#### [WORK TO COMPLETE]
The line with "Open the Read", the line with "This screenshot has height=273, width=399.", and all lines between them in the material below: return these exactly, and no others.

#### [ENTRIES SHOWN]
_____
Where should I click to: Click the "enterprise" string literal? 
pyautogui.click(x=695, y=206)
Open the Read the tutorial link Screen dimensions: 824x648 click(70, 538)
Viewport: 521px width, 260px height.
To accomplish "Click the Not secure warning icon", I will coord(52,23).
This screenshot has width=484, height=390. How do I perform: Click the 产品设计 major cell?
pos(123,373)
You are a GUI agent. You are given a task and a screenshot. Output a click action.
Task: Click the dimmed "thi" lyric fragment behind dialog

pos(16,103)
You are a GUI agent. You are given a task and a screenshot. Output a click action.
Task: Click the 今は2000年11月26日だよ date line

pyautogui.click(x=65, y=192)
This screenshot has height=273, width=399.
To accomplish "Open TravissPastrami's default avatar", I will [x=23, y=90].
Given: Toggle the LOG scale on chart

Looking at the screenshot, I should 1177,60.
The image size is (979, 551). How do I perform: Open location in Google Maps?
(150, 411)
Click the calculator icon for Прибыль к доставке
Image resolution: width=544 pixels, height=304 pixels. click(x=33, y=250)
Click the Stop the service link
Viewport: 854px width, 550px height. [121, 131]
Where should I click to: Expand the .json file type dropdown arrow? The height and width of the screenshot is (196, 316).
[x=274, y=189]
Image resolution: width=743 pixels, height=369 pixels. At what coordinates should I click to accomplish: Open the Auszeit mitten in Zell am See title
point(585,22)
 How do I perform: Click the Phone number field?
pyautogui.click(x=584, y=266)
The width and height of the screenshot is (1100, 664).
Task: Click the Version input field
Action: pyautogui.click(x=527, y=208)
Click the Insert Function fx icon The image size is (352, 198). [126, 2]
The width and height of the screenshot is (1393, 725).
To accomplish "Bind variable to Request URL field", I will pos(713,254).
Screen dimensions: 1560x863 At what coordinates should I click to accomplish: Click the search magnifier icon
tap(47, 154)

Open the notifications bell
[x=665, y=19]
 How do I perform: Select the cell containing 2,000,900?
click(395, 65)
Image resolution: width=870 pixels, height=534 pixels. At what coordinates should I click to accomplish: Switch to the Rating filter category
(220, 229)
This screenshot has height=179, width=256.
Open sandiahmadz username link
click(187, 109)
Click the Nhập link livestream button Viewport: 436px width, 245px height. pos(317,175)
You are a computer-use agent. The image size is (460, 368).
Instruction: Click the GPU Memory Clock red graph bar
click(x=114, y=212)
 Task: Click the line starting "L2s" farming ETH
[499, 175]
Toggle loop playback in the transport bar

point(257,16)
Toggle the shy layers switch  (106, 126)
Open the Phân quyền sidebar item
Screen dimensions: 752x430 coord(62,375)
_____
#### [OUTPUT FOR THIS EXERCISE]
Open the Read the tutorial link Screen dimensions: 824x648 click(70, 538)
Viewport: 521px width, 260px height.
To accomplish "Click the Not secure warning icon", I will coord(52,23).
This screenshot has width=484, height=390. How do I perform: Click the 产品设计 major cell?
pos(123,373)
You are a GUI agent. You are given a task and a screenshot. Output a click action.
Task: Click the dimmed "thi" lyric fragment behind dialog

pos(16,103)
You are a GUI agent. You are given a task and a screenshot. Output a click action.
Task: Click the 今は2000年11月26日だよ date line

pyautogui.click(x=65, y=192)
This screenshot has height=273, width=399.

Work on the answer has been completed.